25

518 74 25
                                    

Hep söylendiği gibi, bir kitabı asla kapağına göre yargılamamak gerekir...

Ancak... kibar, yaşlı kadına atılan bir bakış, evinin neye benzeyebileceği konusunda size kesin fikirler verebilirdi...
ve hepsi tamamen doğru olurdu.

Bu gecenin bahsi geçen yaşlı kadını, yol kenarındaki lokantadan güler yüzlü bir garsondu ve onun yanında, evinin kapısında beceriksizce duran, aynı yaştaki iki erkek çocuk vardı, ikisi de gergin bir şekilde etrafa bakıyorlardı.

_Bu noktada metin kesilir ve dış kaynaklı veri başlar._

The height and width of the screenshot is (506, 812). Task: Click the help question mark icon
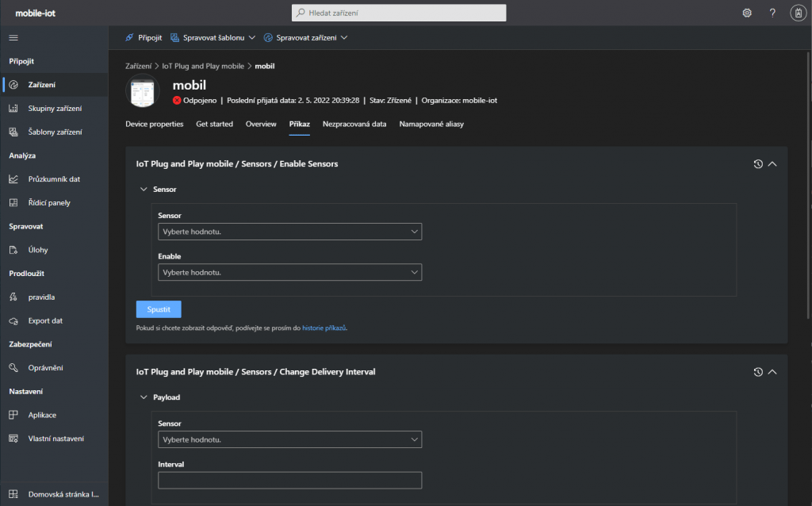click(x=772, y=13)
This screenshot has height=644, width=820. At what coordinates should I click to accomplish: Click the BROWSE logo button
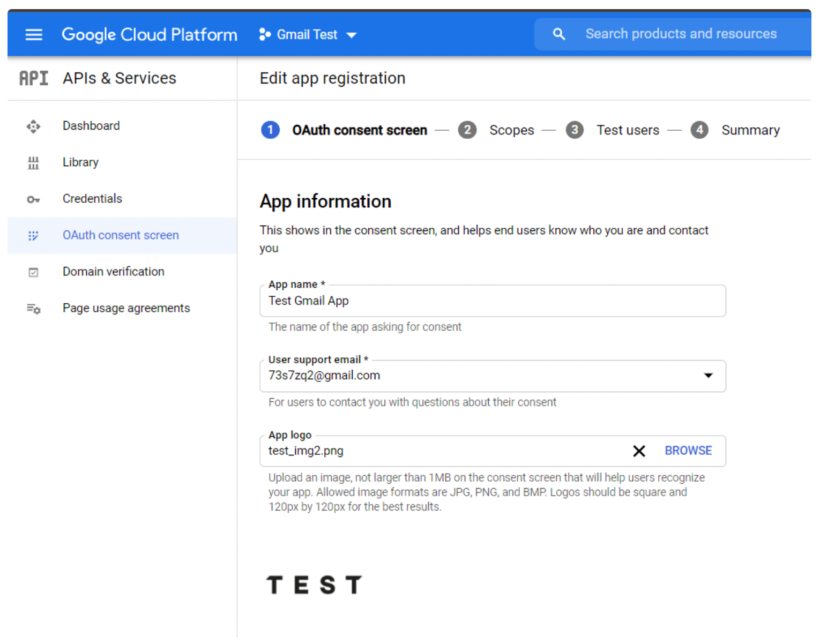688,451
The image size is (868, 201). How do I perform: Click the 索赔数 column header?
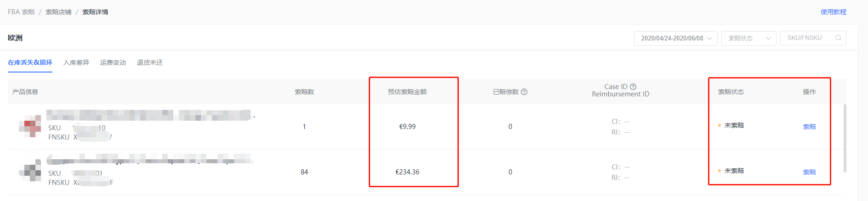(304, 92)
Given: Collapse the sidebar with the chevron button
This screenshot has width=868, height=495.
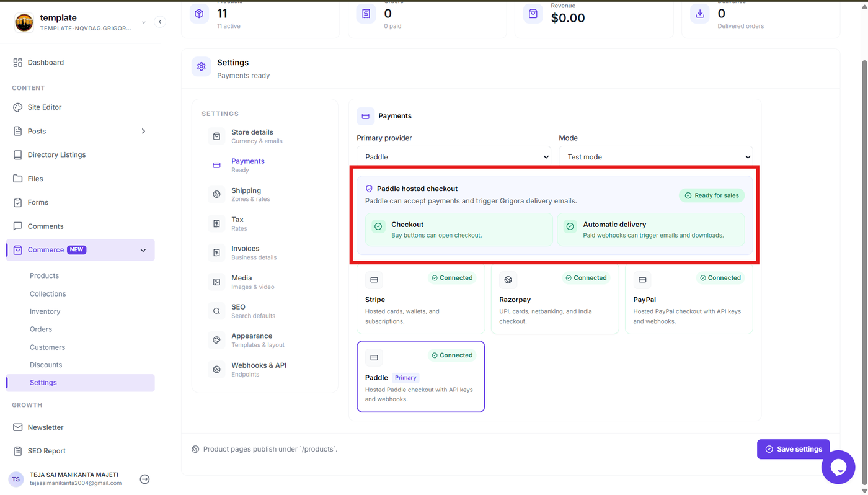Looking at the screenshot, I should (x=160, y=22).

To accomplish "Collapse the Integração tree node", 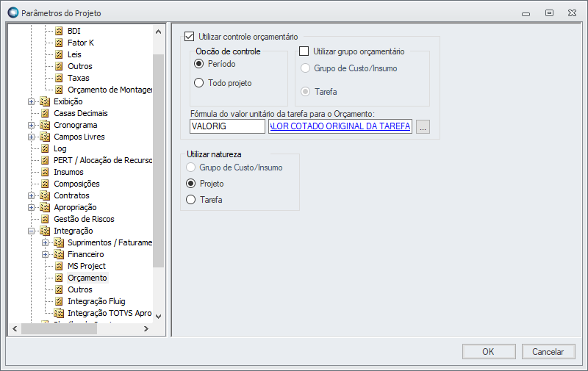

Felix, hayatında daha önce bir oturma odasına bu kadar çok iplik ve örgü iğnesi saçıldığını görmediğine yemin etti. Bu arada Hyunjin, içinde durdukları nispeten büyük evin (en az iki kat yüksekliğinde) içeriden inanılmaz derecede rahat görünebilmesine daha çok şaşırmıştı.

"Pekala," yaşlı kadın paltosunu çıkardı ve kapının yanındaki rafa astı. "İşte geldik! İkinize yedek yatak odasını göstereceğim."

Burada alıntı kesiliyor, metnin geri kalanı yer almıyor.